• [EXERCISE AIM] Nothing in the data should be left out, so repeat it all exactly.

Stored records
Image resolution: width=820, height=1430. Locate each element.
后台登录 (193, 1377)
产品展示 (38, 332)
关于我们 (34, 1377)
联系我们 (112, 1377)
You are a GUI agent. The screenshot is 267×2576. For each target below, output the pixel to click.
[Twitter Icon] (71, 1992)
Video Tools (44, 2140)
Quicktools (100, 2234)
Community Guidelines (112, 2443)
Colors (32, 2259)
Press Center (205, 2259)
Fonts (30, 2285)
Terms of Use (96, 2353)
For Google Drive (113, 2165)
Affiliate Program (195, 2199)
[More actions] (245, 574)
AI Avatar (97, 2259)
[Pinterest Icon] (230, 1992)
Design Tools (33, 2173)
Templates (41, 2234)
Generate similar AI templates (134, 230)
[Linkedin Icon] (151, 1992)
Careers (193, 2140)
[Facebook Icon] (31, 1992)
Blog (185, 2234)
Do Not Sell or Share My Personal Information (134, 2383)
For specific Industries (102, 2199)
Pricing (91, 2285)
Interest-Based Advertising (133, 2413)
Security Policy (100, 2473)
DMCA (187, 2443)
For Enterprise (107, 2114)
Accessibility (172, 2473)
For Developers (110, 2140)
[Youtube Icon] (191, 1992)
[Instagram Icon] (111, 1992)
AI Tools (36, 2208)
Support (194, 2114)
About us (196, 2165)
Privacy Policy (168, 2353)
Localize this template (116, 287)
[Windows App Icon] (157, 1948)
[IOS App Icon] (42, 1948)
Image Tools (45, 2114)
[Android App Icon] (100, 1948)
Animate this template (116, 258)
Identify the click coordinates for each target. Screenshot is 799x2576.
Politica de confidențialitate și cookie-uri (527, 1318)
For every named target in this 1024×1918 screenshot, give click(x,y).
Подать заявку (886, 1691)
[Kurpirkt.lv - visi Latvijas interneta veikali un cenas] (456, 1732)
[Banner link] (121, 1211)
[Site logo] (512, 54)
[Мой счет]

• [RESULT OF THE TASK]
Image resolution: width=820, height=1430. Locate each element.
后台登录 (193, 1377)
产品展示 (38, 332)
关于我们 (34, 1377)
联系我们 (112, 1377)
You are a GUI agent. The screenshot is 267×2576. For each target below, output the pixel to click.
[Twitter Icon] (71, 1992)
Video Tools (44, 2140)
Quicktools (100, 2234)
Community Guidelines (112, 2443)
Colors (32, 2259)
Press Center (205, 2259)
Fonts (30, 2285)
Terms of Use (96, 2353)
For Google Drive (113, 2165)
Affiliate Program (195, 2199)
[More actions] (245, 574)
AI Avatar (97, 2259)
[Pinterest Icon] (230, 1992)
Design Tools (33, 2173)
Templates (41, 2234)
Generate similar AI templates (134, 230)
[Linkedin Icon] (151, 1992)
Careers (193, 2140)
[Facebook Icon] (31, 1992)
Blog (185, 2234)
Do Not Sell or Share My Personal Information (134, 2383)
For specific Industries (102, 2199)
Pricing (91, 2285)
Interest-Based Advertising (133, 2413)
Security Policy (100, 2473)
DMCA (187, 2443)
For Enterprise (107, 2114)
Accessibility (172, 2473)
For Developers (110, 2140)
[Youtube Icon] (191, 1992)
[Instagram Icon] (111, 1992)
AI Tools (36, 2208)
Support (194, 2114)
About us (196, 2165)
Privacy Policy (168, 2353)
Localize this template (116, 287)
[Windows App Icon] (157, 1948)
[IOS App Icon] (42, 1948)
Image Tools (45, 2114)
[Android App Icon] (100, 1948)
Animate this template (116, 258)
Identify the click coordinates for each target. Screenshot is 799x2576.
Politica de confidențialitate și cookie-uri (527, 1318)
For every named target in this 1024×1918 screenshot, give click(x,y).
Подать заявку (886, 1691)
[Kurpirkt.lv - visi Latvijas interneta veikali un cenas] (456, 1732)
[Banner link] (121, 1211)
[Site logo] (512, 54)
[Мой счет]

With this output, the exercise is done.